Bilkis Bano convict remission case: Supreme Court to decide whether multiple PILs filed are maintainable

In the petitions challenging the remission granted by the Gujarat government to 11 convicts in the Bilkis Bano gang rape and murder case, a division Bench of the Supreme Court is scheduled to hear arguments on whether public interest litigants should be permitted to intervene in the matter.

THE Supreme Court has scheduled tomorrow 3 p.m. to decide the locus standi of other parties in the Bilkis Bano gang rape and murder case.

The petition was filed by Bilkis Bano against the premature release from prison of 11 persons convicted of gangraping her and murdering her family during the 2002 Gujarat pogrom.

We have heard counsel for the parties. The other writ petitions are in the nature of public interest litigation (PILs). A preliminary objection has been raised with respect to the maintainability of the PILs.

In order to hear the preliminary objection, list the matter tomorrow at 3 p.m.,” Justice Nagarathna said while dictating the Order.

Bano was 21 years old and pregnant when she was gangraped. Seven of her family members, including her three-year-old daughter, were murdered by the 11 convicts who were serving rigorous imprisonment for life for the crimes.

A division Bench of the court comprising Justices B.V. Nagarathna and Ujjal Bhuyan are in the process of hearing Bano’s petition, along with those filed by member of Parliament (MP) Mahua Moitra, former MP Subhashini Ali, National Federation of Indian Women, the women’s wing of the Communist Party of India, and two others.
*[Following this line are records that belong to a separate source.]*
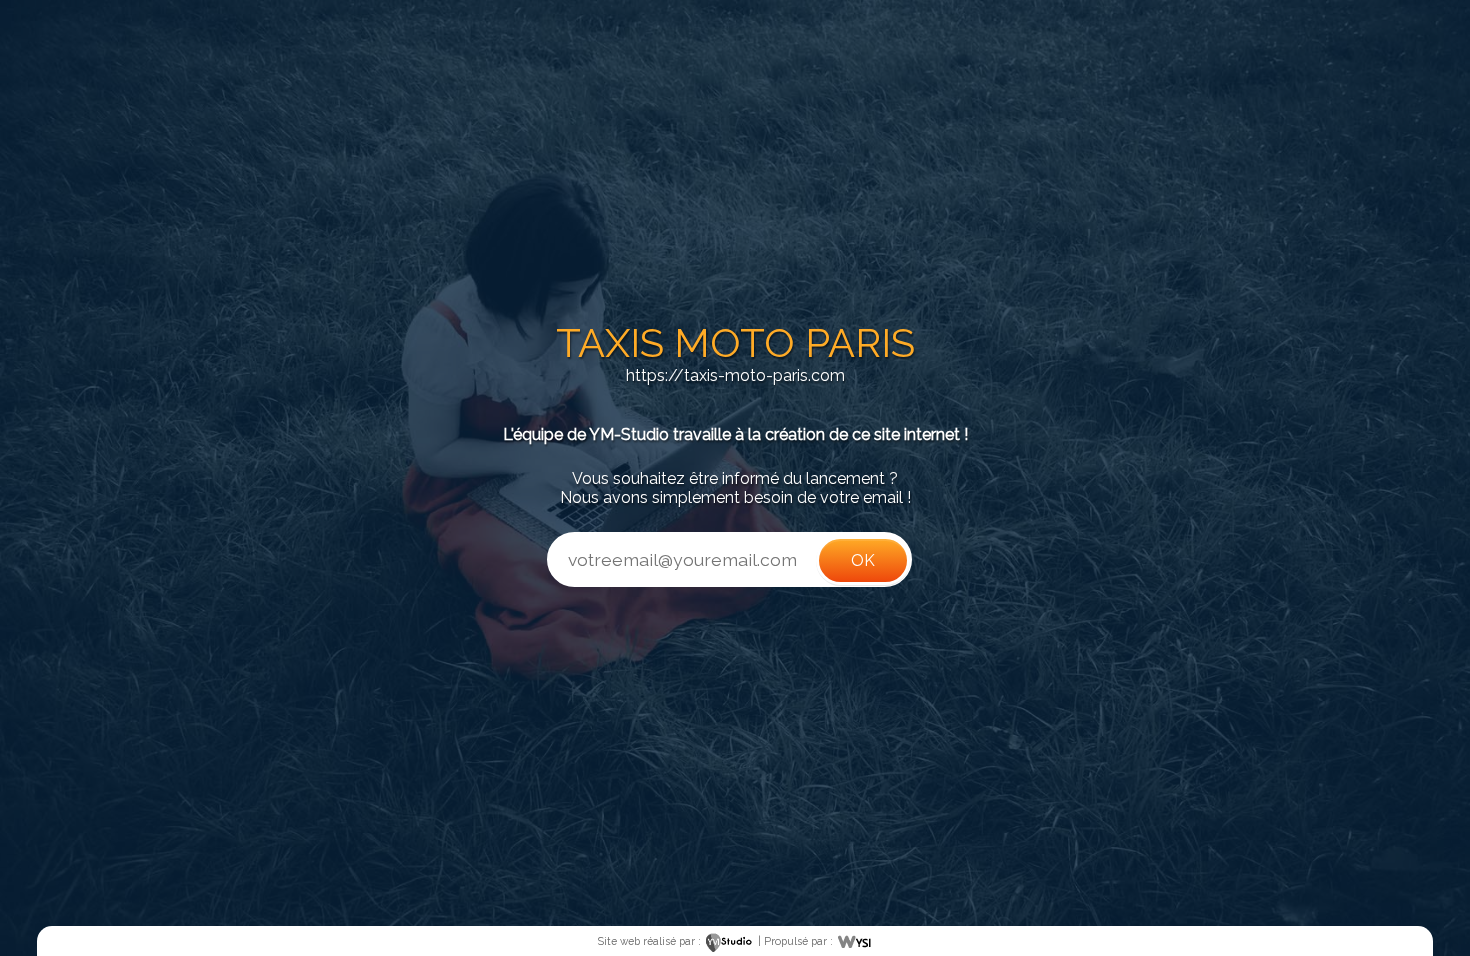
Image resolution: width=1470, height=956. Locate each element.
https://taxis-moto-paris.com (735, 375)
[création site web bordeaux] (729, 941)
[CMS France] (854, 941)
Senior advocate Sidharth Luthra, appearing for one of convicts, told the Bench that since the victim herself is being represented in court, other parties may not have the locus to file PILs.

On the merits of the case, advocate Shobha Gupta, appearing for Bano, asked the court to take note of the fact that the presiding judge who convicted the said persons had also provided a negative opinion on their premature release.

According to Gupta, the opinion of the judge was not considered by the Gujarat government while granting remission.

Gupta also submitted that the Central Bureau of Investigation (CBI), which had investigated the case, had also given a negative opinion on granting remission to the convicts.

In yesterday’s hearing, Gupta had submitted that even 21 years after the incident, Bano is scared to face men, and cannot be in crowds or around strangers. She has not recovered from the trauma. We thought this was over, but then (the remission) happened.”

“Appropriate government”

Today, Gupta submitted that, in the present case, the Maharashtra government is the “appropriate government” according to the law laid down by the Supreme Court.

Last year on May 13, a division Bench of the Supreme Court, in Radheshyam Bhagwandas Shah @ Lala Vakil versus State of Gujarat & Anr, decided that the Gujarat government was the “appropriate government” for deciding the request of the convicts for their premature release.

The court had also observed that the remission should be decided within two months in accordance with the state government’s July 1992 policy, which was applicable when the trial of the 11 convicts concluded in 2008.

The 11 convicts were convicted by a sessions court in Mumbai in 2008 under Sections 302 (punishment for murder) and 376(2)(e) and (g) (committing rape when the woman is pregnant and gang rape, in the then unamended version of Section 376), read with Section 149 (unlawful assembly) of the Indian Penal Code, 1860.

The trial was shifted from Gujarat to Maharashtra pursuant to the Supreme Court’s direction, issued in 2004.

The court had also directed the CBI to investigate Bano’s case and shift the trial to Maharashtra to ensure a fair trial.

The conviction was subsequently upheld by the Bombay High Court and, later, by the Supreme Court.

However, the 11 convicts in the Bilkis Bano case were granted remission for “good behaviour” by the Gujarat government on August 15 last year, which resulted in their release after 15 years of imprisonment that involved multiple paroles and furloughs.

Gupta submitted that the May 13 judgment of the court was not in line with the binding precedent of the five-judge Constitution Bench of the Supreme Court in Union of India versus V. Sriharan @ Murugan & Ors (2015).

In Sriharan, the court had interpreted Sections 432 (power to suspend or remit sentences) and 433 (power to commute sentence) of the Criminal Procedure Code, 1973.

The court had held, “[E]ven if an offence is committed in state A but the trial takes place and the sentence is passed in state B, it is the latter state which shall be the appropriate government.”

Today, Justice Nagarathna sought to know whether the Sriharan judgment had been placed before the Bench which had passed the Order holding Gujarat government to be the “appropriate government” in the case.

In response, Gupta said that the judgment was placed before the Bench, to which the Bench had stated that it was not applicable in the present case.